报告题目:Unconditional Quantile Regression for Streaming Datasets
报告时间: 2024-11-22 15:00—16:00
报告地点: 统计与数据科学学院会议室109
报告人: 姜荣
报告人简介:姜荣,博士,上海对外经贸大学,统计与信息学院,教授,全国工业统计学教学研究会金融科技与大数据技术分会理事。在《Journal of Business & Economic Statistics》、《Journal of Financial Econometrics》、《Test》、《Neurocomputing》和《Journal of Multivariate Analysis》等国际期刊上发表SCI和SSCI论文30余篇。主持国家自然科学基金2项以及教育部人文社科基金和上海市扬帆计划等项目。

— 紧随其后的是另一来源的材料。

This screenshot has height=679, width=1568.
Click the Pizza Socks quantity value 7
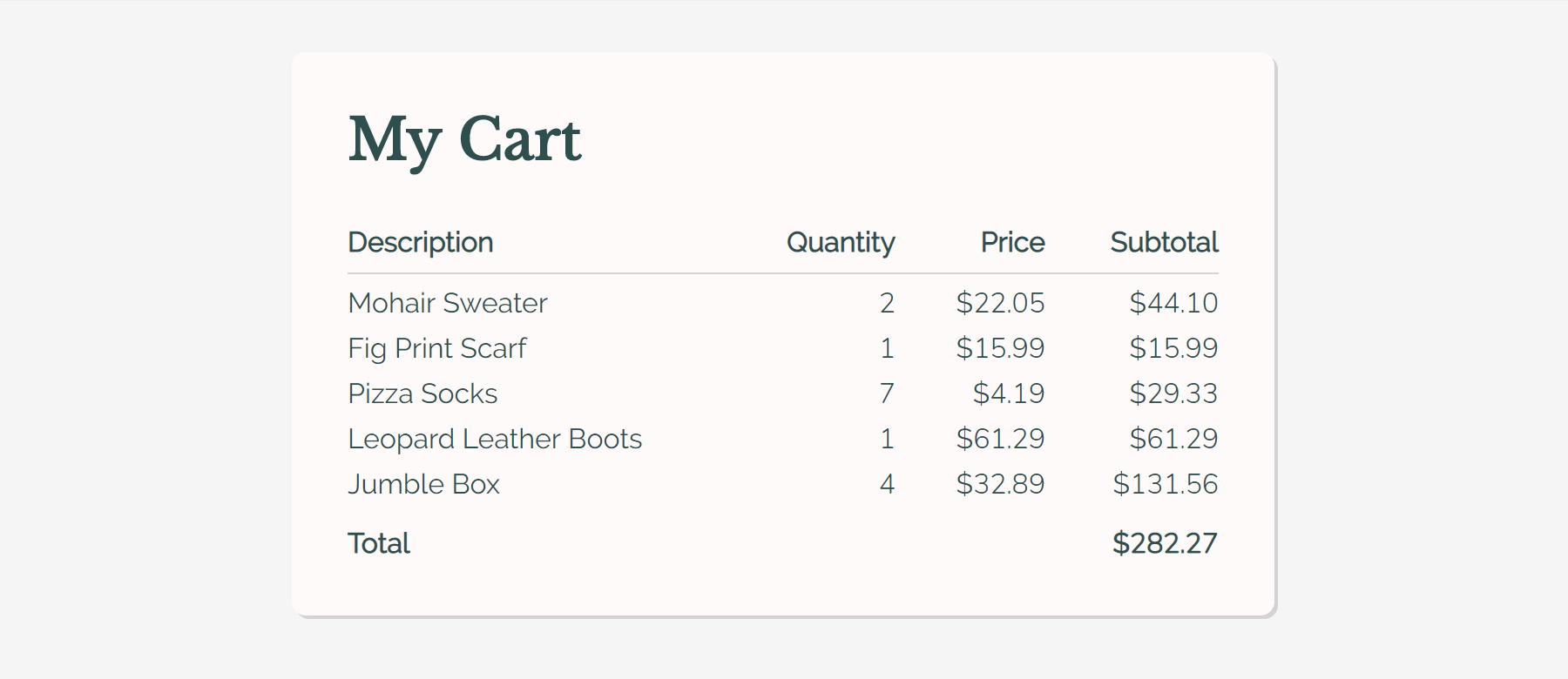click(887, 393)
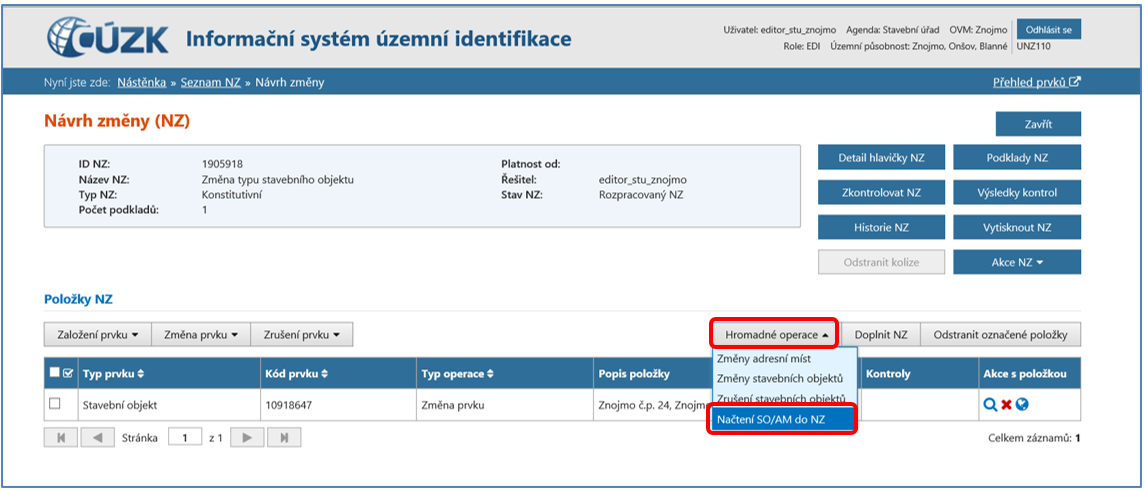Go to last page of table
Viewport: 1145px width, 492px height.
[284, 438]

报告摘要:In this talk, we are concerned with Unconditional Quantile Regression (UQR) method, which has gained significant traction as a popular approach for modeling and analyzing data. However, much like Conditional Quantile Regression (CQR), UQR encounters computational challenges when it comes to obtaining parameter estimates for streaming datasets. This is attributed to the involvement of unknown parameters in the logistic regression loss function used in UQR, which presents obstacles in both computational execution and theoretical development. To address this, we present a novel approach involving smoothing logistic regression estimation. Subsequently, we propose a renewable estimator tailored for UQR with streaming data, relying exclusively on current data and summary statistics derived from historical data. Theoretically, our proposed estimators exhibit equivalent asymptotic properties to the standard version computed directly on the entire dataset, without any additional constraints. Both simulations and real data analysis are conducted to illustrate the finite sample performance of the proposed methods.